HR3751-118

Introduced

To require the Secretary of Defense to submit a report on overdoses among members of the Armed Forces.

118th Congress Introduced May 30, 2023

Analysis under review: This bill has generated analysis that may be too generic or incomplete. Clause-level evidence remains available below.

Summary

What This Bill Does

This bill, To require the Secretary of Defense to submit a report on overdoses among members of the Armed Forces., changes federal law or congressional policy affecting health care providers and patients. The main policy domain is Healthcare, Defense, Government Operations.

Who Benefits and How

health care providers and patients may benefit from new authority, funding, eligibility, regulatory clarity, or reduced risk created by the bill.

Who Bears the Burden and How

federal implementing agencies, health care providers and patients may take on implementation duties, reporting obligations, compliance costs, or oversight responsibilities.

Key Provisions

  • Section HB0BD21A4EECF403D8D960520D0787D96: 1. Short title This Act may be cited as the Department of Defense Overdose Data Act of 2023.
  • Section HDBE7A61033F24218BE87AB12D27FD014: 2. Annual report on military overdoses Not later than 1 year after the date of the enactment of this Act, and annually thereafter, the Secretary of Defense...
  • Section HC1228515C7FB434C8BBAE9FA0C90007D: 3. Report on improved access to data, treatment, and overdose prevention Not later than 1 year after the date of the enactment of this Act, the Secretary of...
  • Section H5C1985F5F3194361AEA703567329DFF9: 4. Standards for the use of materials to prevent overdose and substance use disorder Not later than 1 year after the date of the enactment of this Act, the...
  • Section H77DEA2FDAB7E4D84B9DAC2E5C0B06039: 5. Definitions In this Act: The term appropriate congressional committees means— the congressional defense committees; the Committee on Health, Education,...

Evidence Chain:

This summary is generated from the full bill text using AI analysis.
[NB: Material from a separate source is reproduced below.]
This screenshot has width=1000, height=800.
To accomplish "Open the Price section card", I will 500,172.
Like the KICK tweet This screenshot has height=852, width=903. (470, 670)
Expand "Detailed Analysis" below for identified beneficiaries/burden bearers with clause-level evidence links.

At a Glance

What This Bill Does

This bill, To require the Secretary of Defense to submit a report on overdoses among members of the Armed Forces., changes federal law or congressional policy affecting health care providers and patients.

Key Policy Areas

Healthcare, Defense, Government Operations

Primary Purpose

This bill, To require the Secretary of Defense to submit a report on overdoses among members of the Armed Forces., changes federal law or congressional policy affecting health care providers and patients.

Policy Domains

Healthcare Defense Government Operations

Whole bill

Identified Gains
  • health care providers and patients
Model: codex-gpt-5 | Version: bill_summary_v2 | Source: ih
health care providers and patients: ,
Identified Costs
  • federal implementing agencies
  • health care providers and patients
Model: codex-gpt-5 | Version: bill_summary_v2 | Source: ih
federal implementing agencies: ,
health care providers and patients: ,

Legislative Progress

Introduced
Introduced Committee Passed
May 30, 2023

Mr. Moulton (for himself and Ms. Mace) introduced the following …

Impact analysis is available but no clear stakeholder effects identified. View clause-level analysis →

Bill Structure & Actor Mappings

Who is "The Secretary" in each section?

Domains
Healthcare Defense Government Operations
Actor Mappings
"secretary_of_defense"
→ Secretary of Defense

Key Definitions

Terms defined in this bill

1 term
"military family member" §H77DEA2FDAB7E4D84B9DAC2E5C0B06039

a family member of a servicemember, including the spouse, parent, dependent, or child of a servicemember, or anyone who has legal responsibility for the child of a servicemember. The term servicemember means— a member of the Armed Forces

We use a combination of our own taxonomy and classification in addition to large language models to assess meaning and potential beneficiaries. High confidence means strong textual evidence. Always verify with the original bill text.